The installation did go very smoothly. The guys were in and out within a few hours, and we were the proud owners of a solar array. And then more waiting. Inspections had to happen. The town building inspector needed to add his thumbprint to paperwork as well as the electrical inspector. And then the electric company would have to come out and put a new meter on the house. And the snow flew and and flew and more waiting and chasing the company contact down.
By now it was late February, and we had a beautiful boondoggle on the roof not producing electricity. My thought was to call and tell the company to come and get the damn thing off the roof and put the roof back the way it was. Himself sent a letter to the company to that effect.
Another project manager contacted Himself and, we got to have a face to face meeting where we expressed our frustration and anger. Turned out the company had closed the office with the project manager we were dealing with. We were assured the company wasn't going under. And I told the new project manager their communications sucked.

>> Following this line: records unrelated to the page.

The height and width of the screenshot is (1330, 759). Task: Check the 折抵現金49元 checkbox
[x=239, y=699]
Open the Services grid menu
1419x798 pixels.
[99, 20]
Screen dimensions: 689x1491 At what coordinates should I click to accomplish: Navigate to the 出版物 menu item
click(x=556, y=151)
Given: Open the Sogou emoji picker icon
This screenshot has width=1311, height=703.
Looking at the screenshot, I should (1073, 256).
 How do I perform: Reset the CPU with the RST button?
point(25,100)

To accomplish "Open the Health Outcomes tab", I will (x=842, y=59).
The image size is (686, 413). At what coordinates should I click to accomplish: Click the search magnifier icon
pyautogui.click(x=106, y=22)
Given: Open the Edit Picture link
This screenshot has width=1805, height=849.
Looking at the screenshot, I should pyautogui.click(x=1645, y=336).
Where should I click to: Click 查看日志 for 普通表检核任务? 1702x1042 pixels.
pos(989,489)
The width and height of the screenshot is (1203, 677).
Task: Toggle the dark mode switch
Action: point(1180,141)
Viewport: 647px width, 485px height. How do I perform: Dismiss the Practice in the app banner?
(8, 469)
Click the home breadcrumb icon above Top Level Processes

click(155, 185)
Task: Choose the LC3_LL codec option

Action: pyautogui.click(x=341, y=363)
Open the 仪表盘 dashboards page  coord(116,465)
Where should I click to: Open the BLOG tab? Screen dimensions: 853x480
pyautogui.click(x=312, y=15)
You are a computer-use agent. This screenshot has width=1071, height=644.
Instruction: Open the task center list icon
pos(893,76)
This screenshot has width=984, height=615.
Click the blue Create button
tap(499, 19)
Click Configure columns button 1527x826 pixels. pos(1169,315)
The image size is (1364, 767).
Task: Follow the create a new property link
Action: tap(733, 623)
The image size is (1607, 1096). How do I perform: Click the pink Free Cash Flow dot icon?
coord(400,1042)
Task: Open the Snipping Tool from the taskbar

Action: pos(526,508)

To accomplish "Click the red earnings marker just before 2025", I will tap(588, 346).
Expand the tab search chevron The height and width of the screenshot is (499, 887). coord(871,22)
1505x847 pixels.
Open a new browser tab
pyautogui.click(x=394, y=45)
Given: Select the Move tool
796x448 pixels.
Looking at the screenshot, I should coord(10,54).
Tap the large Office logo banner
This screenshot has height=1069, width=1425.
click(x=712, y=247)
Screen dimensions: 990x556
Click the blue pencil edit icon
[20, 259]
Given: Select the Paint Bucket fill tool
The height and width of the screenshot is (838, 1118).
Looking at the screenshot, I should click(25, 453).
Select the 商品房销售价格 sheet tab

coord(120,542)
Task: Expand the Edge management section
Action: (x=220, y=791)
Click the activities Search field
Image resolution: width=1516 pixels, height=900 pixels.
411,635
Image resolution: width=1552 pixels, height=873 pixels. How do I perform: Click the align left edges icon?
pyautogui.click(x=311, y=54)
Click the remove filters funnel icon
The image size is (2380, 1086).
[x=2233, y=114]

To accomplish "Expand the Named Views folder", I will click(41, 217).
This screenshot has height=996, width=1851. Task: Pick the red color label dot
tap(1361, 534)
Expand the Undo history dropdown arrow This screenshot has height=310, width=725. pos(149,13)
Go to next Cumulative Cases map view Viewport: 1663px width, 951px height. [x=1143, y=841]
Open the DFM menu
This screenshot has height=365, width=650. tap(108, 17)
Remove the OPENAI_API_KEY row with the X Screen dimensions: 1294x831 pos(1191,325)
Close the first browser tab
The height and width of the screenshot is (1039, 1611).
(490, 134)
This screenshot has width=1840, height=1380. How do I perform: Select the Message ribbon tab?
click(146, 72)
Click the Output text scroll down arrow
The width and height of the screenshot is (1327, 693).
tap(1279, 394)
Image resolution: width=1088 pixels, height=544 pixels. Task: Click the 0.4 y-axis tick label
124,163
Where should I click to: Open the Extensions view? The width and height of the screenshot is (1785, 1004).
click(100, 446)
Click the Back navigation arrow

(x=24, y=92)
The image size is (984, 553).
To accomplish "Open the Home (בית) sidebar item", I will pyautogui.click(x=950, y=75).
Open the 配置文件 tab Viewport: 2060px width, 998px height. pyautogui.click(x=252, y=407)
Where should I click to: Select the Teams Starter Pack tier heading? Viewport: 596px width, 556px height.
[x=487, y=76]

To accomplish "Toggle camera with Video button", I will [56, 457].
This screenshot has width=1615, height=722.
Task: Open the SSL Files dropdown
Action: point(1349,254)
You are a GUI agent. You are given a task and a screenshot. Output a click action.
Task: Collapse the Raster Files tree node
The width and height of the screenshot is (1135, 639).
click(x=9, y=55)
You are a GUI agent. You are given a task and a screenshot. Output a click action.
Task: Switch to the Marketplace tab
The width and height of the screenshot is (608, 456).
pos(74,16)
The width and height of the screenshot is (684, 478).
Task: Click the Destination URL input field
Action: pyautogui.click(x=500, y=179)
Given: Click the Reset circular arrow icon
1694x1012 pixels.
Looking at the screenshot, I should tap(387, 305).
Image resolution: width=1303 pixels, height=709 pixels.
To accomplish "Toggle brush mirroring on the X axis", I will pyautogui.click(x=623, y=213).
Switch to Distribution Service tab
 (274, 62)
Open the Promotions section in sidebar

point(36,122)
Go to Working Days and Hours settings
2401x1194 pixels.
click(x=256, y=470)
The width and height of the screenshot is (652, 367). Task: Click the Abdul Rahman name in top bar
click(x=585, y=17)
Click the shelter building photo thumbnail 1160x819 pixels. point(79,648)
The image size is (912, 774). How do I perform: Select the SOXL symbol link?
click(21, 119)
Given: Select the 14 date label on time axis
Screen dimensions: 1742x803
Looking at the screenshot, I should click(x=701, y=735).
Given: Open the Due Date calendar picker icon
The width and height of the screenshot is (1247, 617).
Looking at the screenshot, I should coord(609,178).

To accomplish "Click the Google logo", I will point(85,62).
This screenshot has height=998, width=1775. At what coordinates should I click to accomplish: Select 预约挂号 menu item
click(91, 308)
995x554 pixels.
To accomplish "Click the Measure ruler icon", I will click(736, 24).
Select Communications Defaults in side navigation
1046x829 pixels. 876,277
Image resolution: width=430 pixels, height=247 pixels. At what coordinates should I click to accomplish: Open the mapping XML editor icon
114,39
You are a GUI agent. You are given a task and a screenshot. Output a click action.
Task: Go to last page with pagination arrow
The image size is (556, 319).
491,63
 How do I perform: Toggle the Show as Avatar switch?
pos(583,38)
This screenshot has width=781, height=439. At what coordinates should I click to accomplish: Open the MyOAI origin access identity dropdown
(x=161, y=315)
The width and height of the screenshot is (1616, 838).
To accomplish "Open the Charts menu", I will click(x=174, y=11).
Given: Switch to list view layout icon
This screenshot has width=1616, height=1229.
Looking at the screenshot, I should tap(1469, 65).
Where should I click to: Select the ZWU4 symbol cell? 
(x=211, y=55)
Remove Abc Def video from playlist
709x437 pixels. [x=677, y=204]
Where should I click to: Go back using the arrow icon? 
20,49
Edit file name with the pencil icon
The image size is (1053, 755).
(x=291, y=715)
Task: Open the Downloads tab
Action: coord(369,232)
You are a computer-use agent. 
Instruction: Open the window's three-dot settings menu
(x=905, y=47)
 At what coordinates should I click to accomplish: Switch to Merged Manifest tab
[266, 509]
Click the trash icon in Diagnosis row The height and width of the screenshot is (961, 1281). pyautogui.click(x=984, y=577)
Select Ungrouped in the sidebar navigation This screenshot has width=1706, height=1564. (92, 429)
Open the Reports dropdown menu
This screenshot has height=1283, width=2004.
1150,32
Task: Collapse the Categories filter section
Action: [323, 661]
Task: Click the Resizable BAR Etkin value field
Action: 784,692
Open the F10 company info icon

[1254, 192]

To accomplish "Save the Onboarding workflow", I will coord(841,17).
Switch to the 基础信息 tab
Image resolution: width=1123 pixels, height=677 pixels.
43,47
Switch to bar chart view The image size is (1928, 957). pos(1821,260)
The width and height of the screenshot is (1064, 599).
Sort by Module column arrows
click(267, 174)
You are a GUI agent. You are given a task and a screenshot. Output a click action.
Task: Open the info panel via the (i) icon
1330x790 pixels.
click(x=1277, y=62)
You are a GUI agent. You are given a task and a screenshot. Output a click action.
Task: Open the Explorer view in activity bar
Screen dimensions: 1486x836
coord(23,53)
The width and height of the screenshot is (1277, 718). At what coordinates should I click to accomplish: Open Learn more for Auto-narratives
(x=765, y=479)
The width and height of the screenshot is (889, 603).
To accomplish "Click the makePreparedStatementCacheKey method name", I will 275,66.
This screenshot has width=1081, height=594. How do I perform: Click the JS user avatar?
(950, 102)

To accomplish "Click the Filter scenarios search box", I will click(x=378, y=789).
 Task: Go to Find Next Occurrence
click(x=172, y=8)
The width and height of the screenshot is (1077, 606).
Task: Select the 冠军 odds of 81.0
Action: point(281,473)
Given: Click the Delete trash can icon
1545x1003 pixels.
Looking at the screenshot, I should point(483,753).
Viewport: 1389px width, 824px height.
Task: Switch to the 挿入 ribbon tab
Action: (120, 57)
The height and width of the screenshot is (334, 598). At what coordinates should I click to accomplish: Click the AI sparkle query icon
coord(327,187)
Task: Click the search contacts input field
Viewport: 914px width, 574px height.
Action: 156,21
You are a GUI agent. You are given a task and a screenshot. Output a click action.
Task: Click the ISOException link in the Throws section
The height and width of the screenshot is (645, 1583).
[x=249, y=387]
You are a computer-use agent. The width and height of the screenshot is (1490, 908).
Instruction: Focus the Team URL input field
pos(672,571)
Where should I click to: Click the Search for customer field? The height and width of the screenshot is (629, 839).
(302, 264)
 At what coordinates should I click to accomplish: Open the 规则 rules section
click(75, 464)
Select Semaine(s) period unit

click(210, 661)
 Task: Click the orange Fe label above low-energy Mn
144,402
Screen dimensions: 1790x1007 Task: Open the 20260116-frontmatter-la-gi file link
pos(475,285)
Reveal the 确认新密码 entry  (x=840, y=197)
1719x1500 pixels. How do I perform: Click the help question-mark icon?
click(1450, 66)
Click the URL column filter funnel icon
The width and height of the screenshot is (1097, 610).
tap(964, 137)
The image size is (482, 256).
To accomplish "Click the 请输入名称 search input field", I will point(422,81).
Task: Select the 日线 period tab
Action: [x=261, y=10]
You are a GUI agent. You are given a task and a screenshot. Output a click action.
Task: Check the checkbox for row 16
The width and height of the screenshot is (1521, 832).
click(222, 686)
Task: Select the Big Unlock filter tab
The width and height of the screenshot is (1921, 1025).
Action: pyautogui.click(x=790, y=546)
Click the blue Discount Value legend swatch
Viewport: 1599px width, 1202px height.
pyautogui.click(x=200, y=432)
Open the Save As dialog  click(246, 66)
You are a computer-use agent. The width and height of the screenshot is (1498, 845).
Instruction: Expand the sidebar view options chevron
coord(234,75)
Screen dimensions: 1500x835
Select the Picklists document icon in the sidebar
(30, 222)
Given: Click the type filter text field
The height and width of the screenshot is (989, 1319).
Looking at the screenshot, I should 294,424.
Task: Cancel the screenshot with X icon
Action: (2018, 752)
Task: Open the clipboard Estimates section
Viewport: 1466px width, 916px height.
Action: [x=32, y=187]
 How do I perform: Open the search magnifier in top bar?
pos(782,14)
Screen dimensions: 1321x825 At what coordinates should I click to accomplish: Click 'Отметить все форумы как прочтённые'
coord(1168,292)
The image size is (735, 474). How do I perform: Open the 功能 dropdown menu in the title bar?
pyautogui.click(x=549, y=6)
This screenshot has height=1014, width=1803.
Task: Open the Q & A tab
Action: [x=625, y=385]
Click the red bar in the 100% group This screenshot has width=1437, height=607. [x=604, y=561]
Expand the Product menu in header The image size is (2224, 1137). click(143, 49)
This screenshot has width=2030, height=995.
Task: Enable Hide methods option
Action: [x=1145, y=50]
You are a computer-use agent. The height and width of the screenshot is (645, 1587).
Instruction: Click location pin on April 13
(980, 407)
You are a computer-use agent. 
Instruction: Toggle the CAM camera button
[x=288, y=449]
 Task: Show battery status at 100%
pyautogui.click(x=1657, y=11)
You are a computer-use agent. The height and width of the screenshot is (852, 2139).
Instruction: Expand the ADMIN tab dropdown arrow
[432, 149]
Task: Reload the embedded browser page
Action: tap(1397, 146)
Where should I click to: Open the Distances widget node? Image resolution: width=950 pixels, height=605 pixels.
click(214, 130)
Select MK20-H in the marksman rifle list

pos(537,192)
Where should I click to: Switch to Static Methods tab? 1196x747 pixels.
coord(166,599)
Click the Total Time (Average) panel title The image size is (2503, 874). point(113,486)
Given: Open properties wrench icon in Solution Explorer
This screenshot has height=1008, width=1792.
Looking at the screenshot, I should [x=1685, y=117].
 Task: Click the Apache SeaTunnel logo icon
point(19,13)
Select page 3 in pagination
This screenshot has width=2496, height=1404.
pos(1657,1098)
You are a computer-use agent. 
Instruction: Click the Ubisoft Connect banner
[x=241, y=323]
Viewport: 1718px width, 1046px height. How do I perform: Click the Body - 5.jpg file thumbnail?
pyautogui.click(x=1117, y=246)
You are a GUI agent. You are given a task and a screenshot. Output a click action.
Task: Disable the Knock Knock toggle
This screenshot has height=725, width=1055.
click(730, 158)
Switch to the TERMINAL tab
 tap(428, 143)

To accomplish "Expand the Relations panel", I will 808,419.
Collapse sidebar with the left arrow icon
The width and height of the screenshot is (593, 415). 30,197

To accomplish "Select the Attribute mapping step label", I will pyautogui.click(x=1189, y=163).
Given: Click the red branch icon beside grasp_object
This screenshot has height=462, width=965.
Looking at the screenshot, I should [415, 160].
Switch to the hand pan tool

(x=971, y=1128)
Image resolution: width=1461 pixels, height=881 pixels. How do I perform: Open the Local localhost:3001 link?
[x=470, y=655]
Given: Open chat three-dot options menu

We passed the building inspection, but failed the electrical inspection twice. Part of the problem was the electrical box is right near the rollers for the garage door. So as the garage door goes up and down, some of the protective wrappings on the main electrical to the house was being worn away by friction. The electrical inspector also didn't like the quick and dirty fix the company used. The company wanted us to cough up the money to have the electricians fix things. Our counter was the company should have noticed this was going to be a potential problem when they bid on the job. Not to mention the loss of time as in 6 months, and we had a system that was as useful as a teat on a bull. Yes, I said that to the project manager.
|West side array|
In the end, the company stood by their product. They absorbed the cost of having the work at the electrical box fixed the way the electrical inspector wanted. They also refunded some money. The electrical inspector signed off on the project. The electric company showed up a few days later to change the meter on the house. Himself flipped the switch, and the system went live on 28. March 2017.
As our luck held, there was the April Fool's blizzard and then days of clouds and heavy rains. I always thought luck of the Irish meant good luck. The weather cleared. Today, the sky was an impossible blue with nary a cloud in the sky, and the solar array was busy producing electricity. Waiting in anticipation for the first electric bill to see how much we will save. I don't mind waiting for this.